Quem acha, por outro lado, que a crise climática pode ou vai ser solucionada antes que seja tarde demais talvez não devesse nem abrir o livro: em vez de se render a uma visão otimista do futuro da humanidade, como faz Al Gore, Kolbert prefere se ater aos fatos.
E os fatos são feios.
A americana, que passou anos cobrindo política antes de se debruçar sobre a questão ambiental, foi destacada pela revista "The New Yorker" para correr o mundo atrás de evidências do aquecimento global. Isso aconteceu em 2004, antes de Gore lançar seu filme, quando a sigla IPCC ainda precisava de explicação.
Kolbert viajou da Groenlândia à Antártida, visitou vilas esquimós que precisaram mudar de lugar devido ao degelo marinho no Ártico, viu casas rachadas pela desintegração do permafrost no Alasca. E falou com cientistas, dezenas de cientistas. O resultado foi a série de três reportagens "The Climate of Man", expandida e editada em 2005 nos EUA na forma do livro "Fieldnotes From a Catastrophe" ("Diário de uma Catástrofe" - título inexplicavelmente alterado, para pior, na edição brasileira).

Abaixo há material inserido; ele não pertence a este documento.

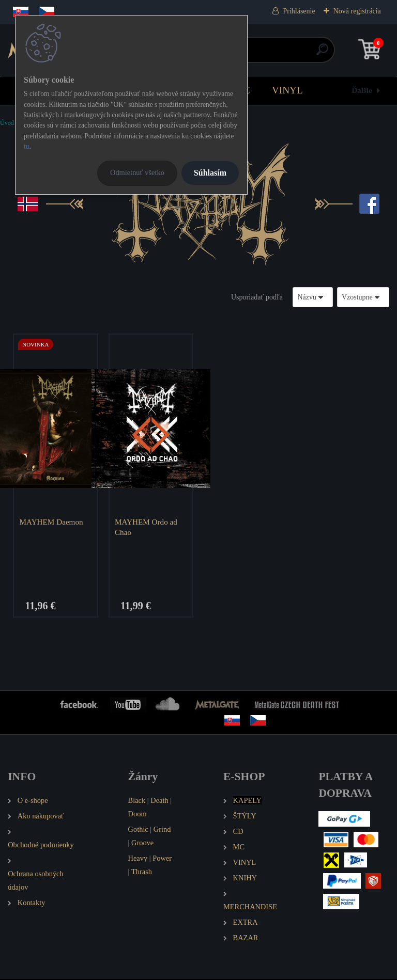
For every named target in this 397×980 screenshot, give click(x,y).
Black (137, 802)
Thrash (142, 873)
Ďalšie (362, 90)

O que a repórter viu foi o começo do fim do mundo como o conhecemos. Talvez a elevação sem precedentes nos níveis de dióxido de carbono na atmosfera não seja o momento final da civilização ou a extinção da espécie humana. Mas certamente o aquecimento global do Antropoceno (Período geológico marcado pela transformação da Terra pelo homem) mudará a face do planeta com uma velocidade jamais observada.
Mudanças climáticas bruscas, explica a autora, sempre fizeram parte da história da Terra. Mas a civilização humana, iniciada com a invenção da agricultura, há 10 mil anos, coincidiu com um período de estabilidade ímpar do clima, após a última era glacial.
Lições dos acádios
Do clima benigno dependeram os assentamentos humanos permanentes que deram origem às cidades e, com o tempo, à sociedade moderna. Ao lançar gás carbônico no ar para gerar energia e mover carros e fábricas, os seres humanos já estão rompendo essa estabilidade. E clima instável significa fome, guerra e morte.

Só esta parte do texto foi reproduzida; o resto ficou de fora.